Given problem A – Find every line in the records that contains the string "perform" and copy each one.

Document segment –
|---|
The first day of Spring is next Tuesday, but things have already heated up to 80's. The summer will be brutal, and resistance is futile. I work best in the Summer. I love to open up the doors on either end of the studio and paint and sweat and drag the canvases outside. If I could ever afford to build a studio in coastal South America, I would have endless Summers forever.

I got the shipment notification today that my canvases will be here tomorrow. Four big, black-primed canvases to enjoy and contemplate and mark and stain and scrape. Cigar smoke will billow and twirl and the staple of Southern Summer, -Mexican beer, will be stacked in the fridge.

There's a few bottles of good rum at the studio as well for the longer nights when everything seems to work and you have to just sit and wonder at it all.






sunday ruminations

sunday morning coming down like that song by the Man in Black. there's sunlight and jazz and week-old cigar smoke and paint under the nails and these things rip away the veneer of the week. for all practical purposes, spring has arrived and set up camp. everything is in bloom, my allergies are kicking my ass and tomorrow is a holiday; one to be spent mostly here.
|---|
[Source records]
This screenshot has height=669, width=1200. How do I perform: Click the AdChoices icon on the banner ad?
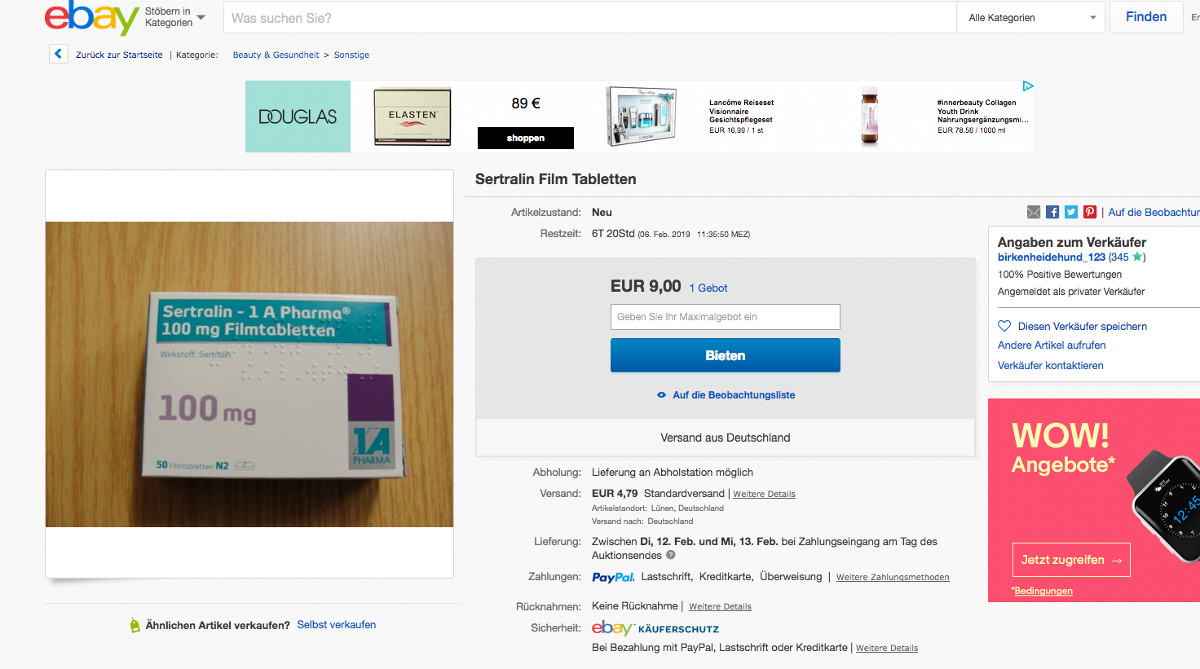(1027, 87)
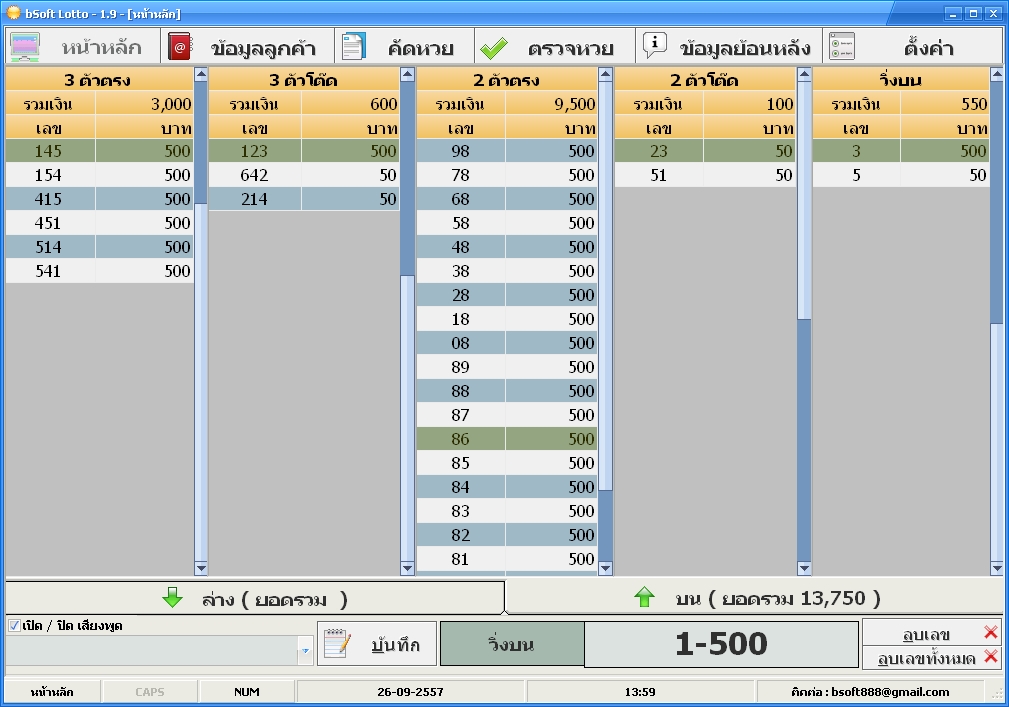Expand the dropdown arrow below the voice checkbox
This screenshot has width=1009, height=707.
[305, 651]
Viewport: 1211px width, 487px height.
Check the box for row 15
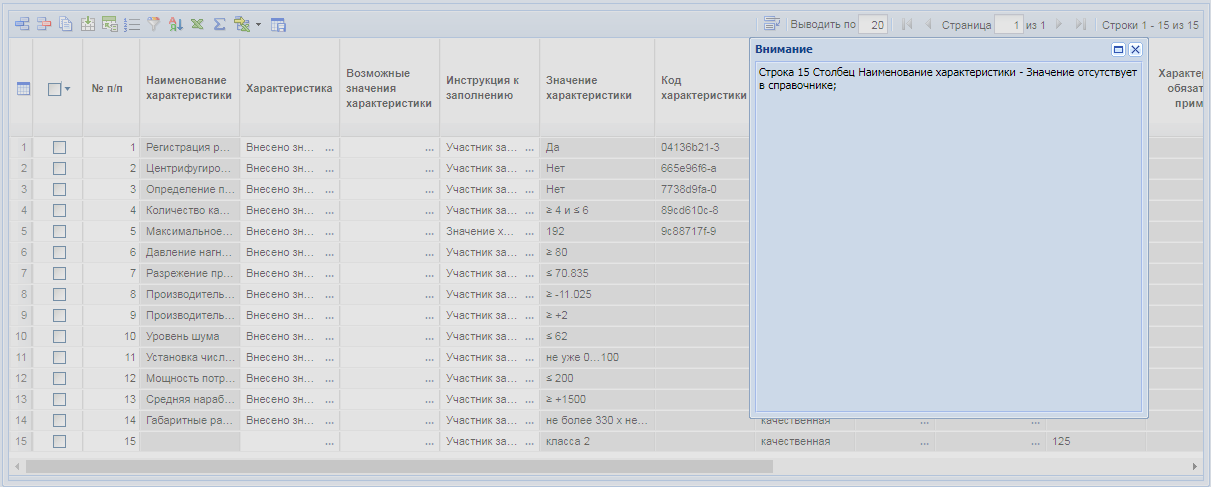(x=59, y=441)
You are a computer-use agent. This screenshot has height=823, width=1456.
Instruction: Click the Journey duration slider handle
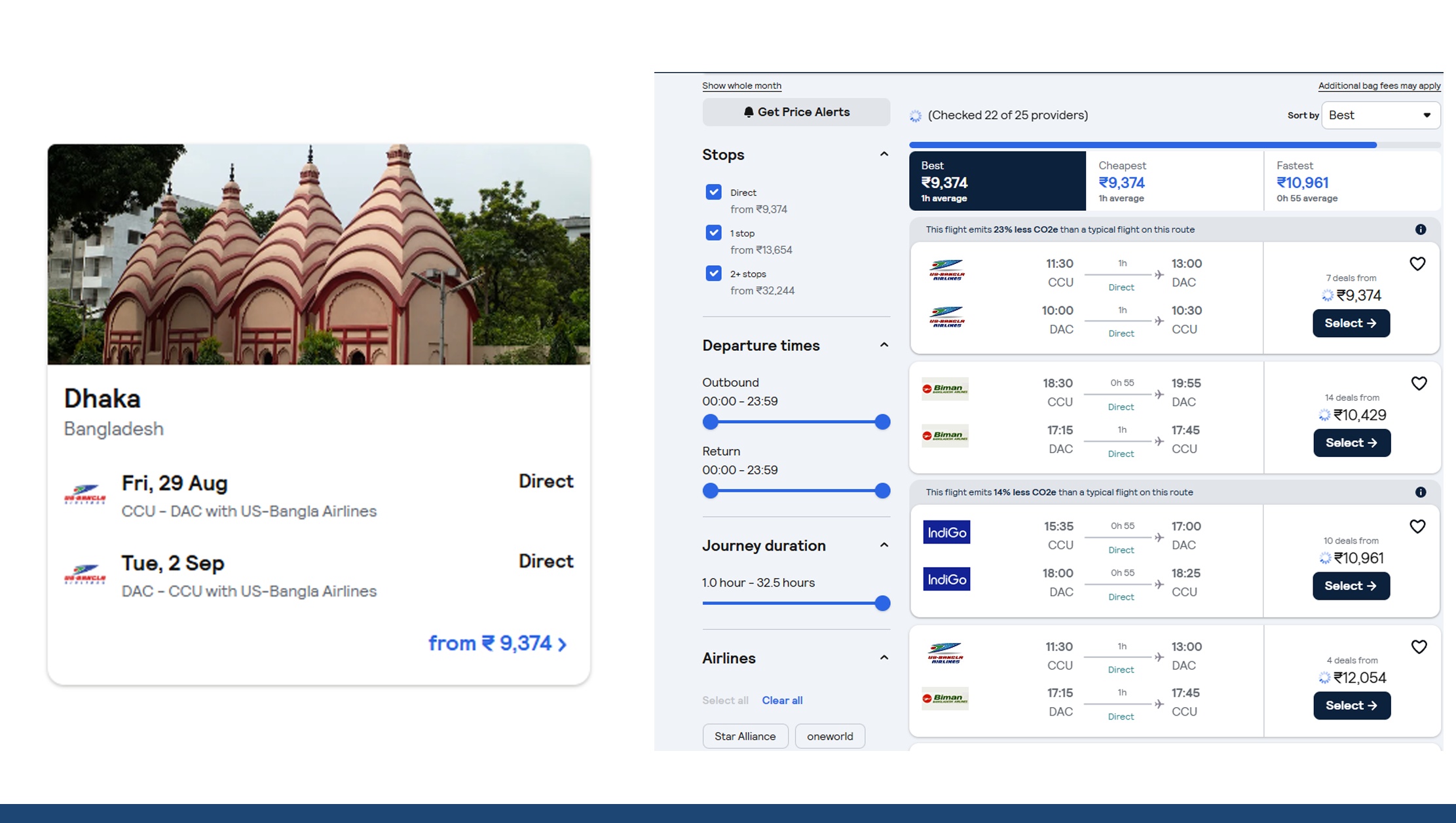point(882,603)
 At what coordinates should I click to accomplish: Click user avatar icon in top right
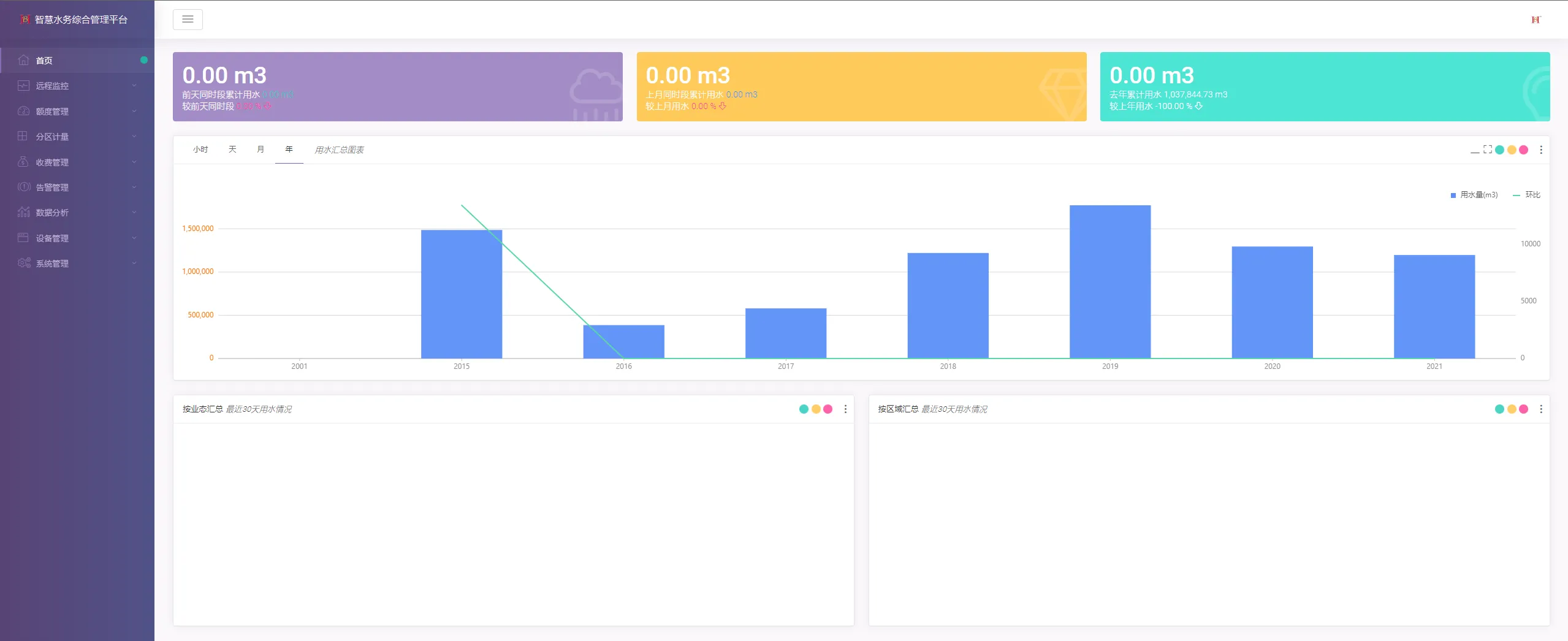[x=1536, y=20]
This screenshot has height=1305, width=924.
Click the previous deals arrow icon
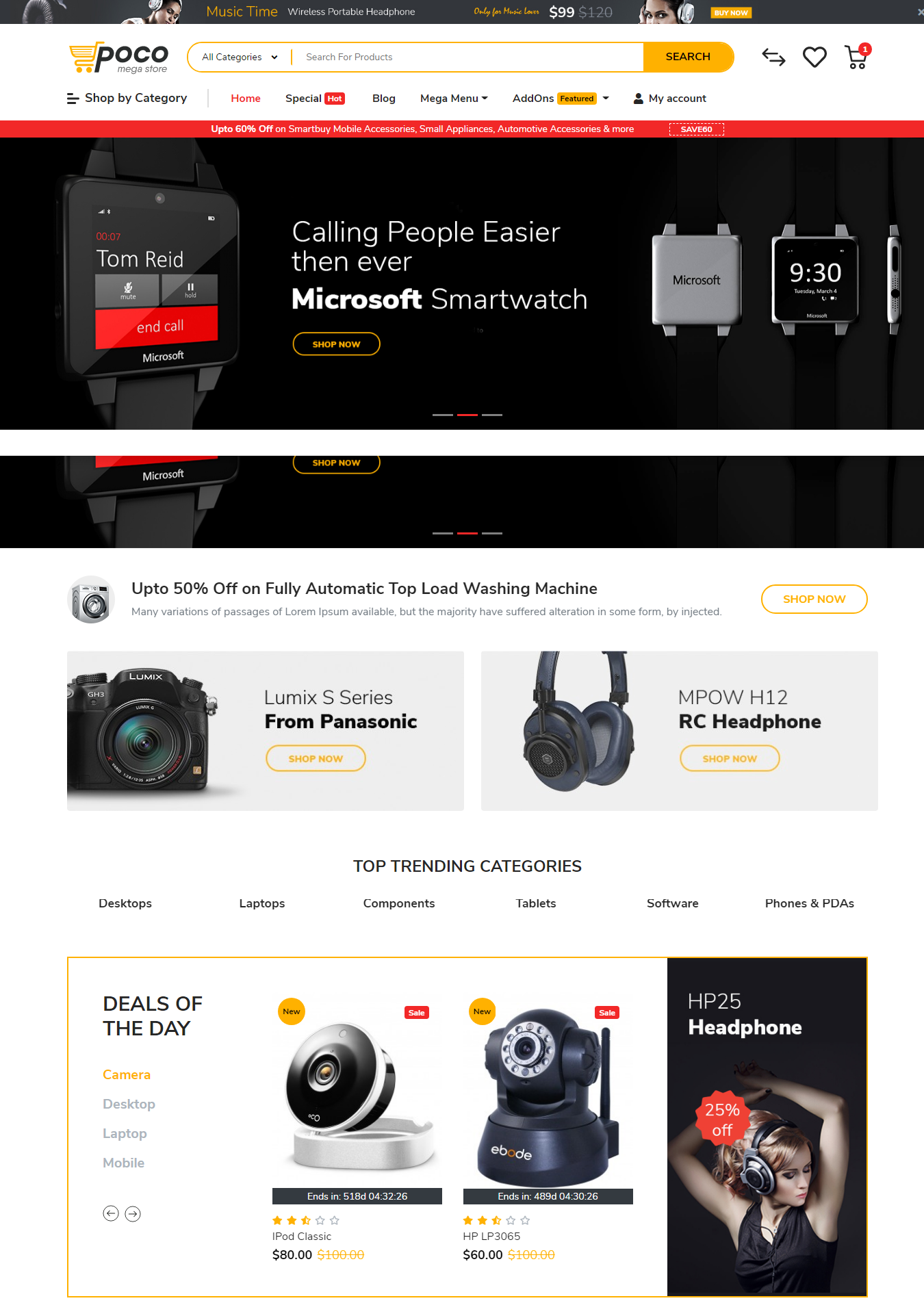click(x=111, y=1213)
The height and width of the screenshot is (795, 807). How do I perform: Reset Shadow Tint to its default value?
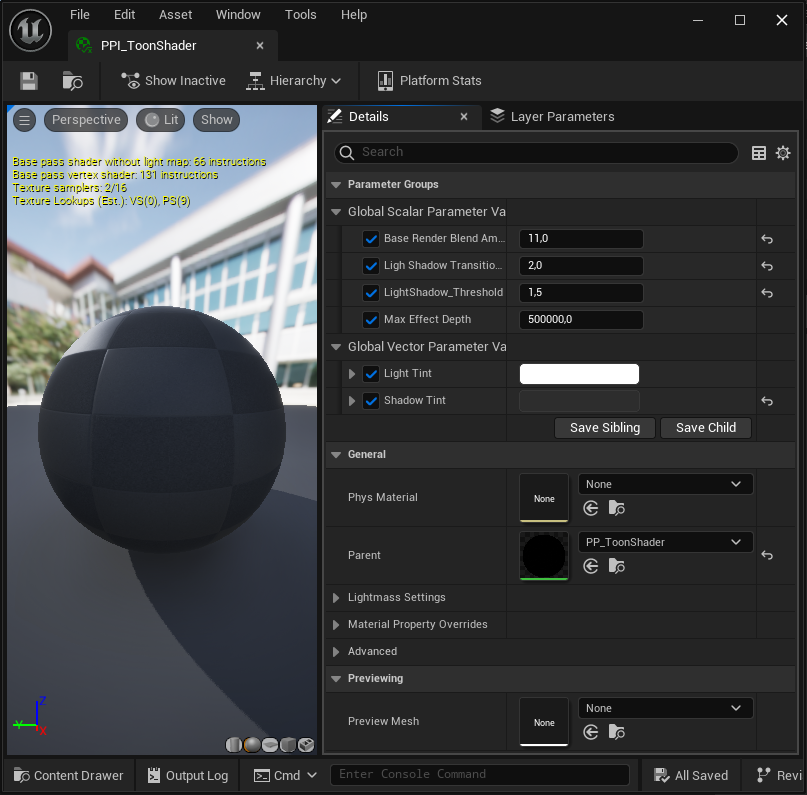(767, 401)
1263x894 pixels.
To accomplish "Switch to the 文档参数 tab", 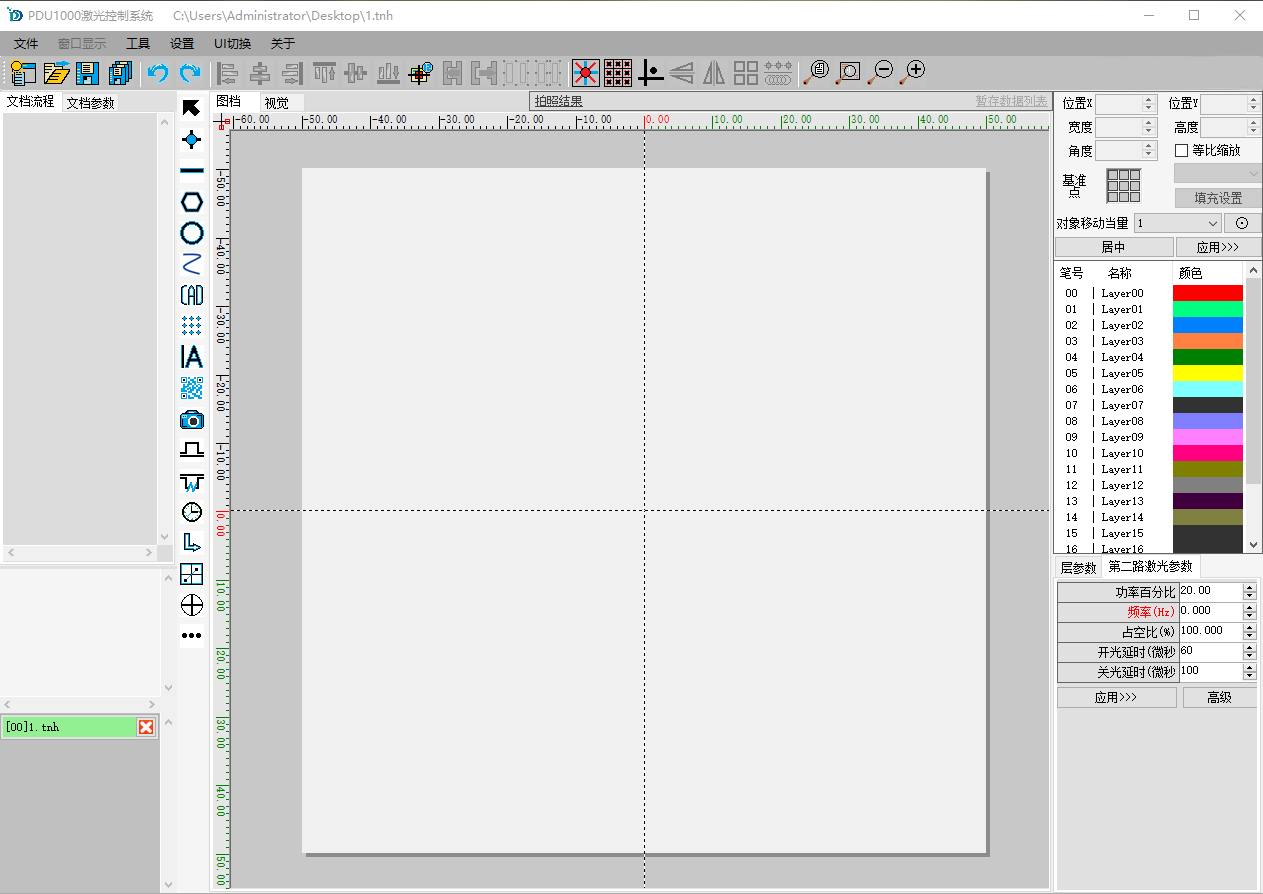I will tap(90, 103).
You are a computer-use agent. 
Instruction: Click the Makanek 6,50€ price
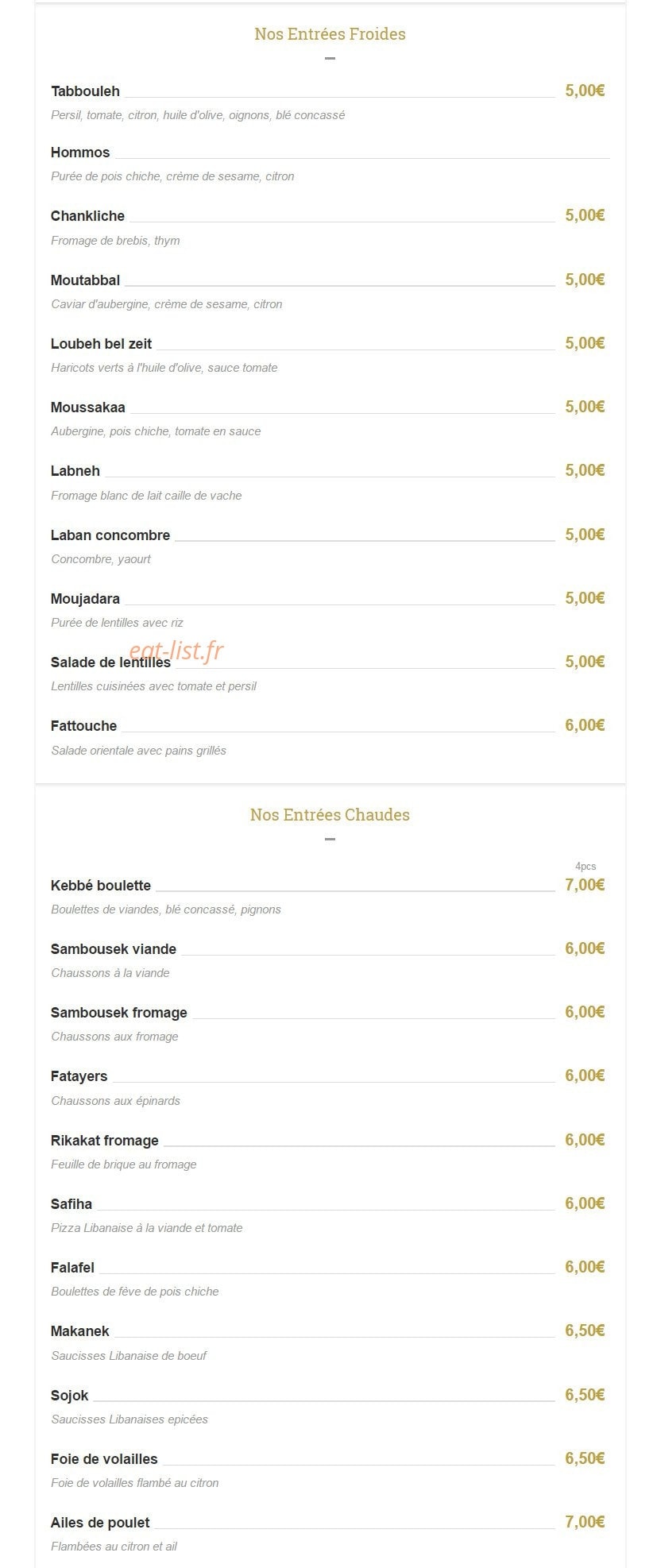585,1330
|---|
Given problem B – In the studio text above, rewrite the stretch from "sunday morning coming" through "spent mostly here.", replacing "jazz" with "blues".

Expected answer A –
This screenshot has height=669, width=1200. How do I perform: Click the AdChoices icon on the banner ad?
The height and width of the screenshot is (795, 807). How do I perform: Reset Shadow Tint to its default value?

Expected answer B –
sunday morning coming down like that song by the Man in Black. there's sunlight and blues and week-old cigar smoke and paint under the nails and these things rip away the veneer of the week. for all practical purposes, spring has arrived and set up camp. everything is in bloom, my allergies are kicking my ass and tomorrow is a holiday; one to be spent mostly here.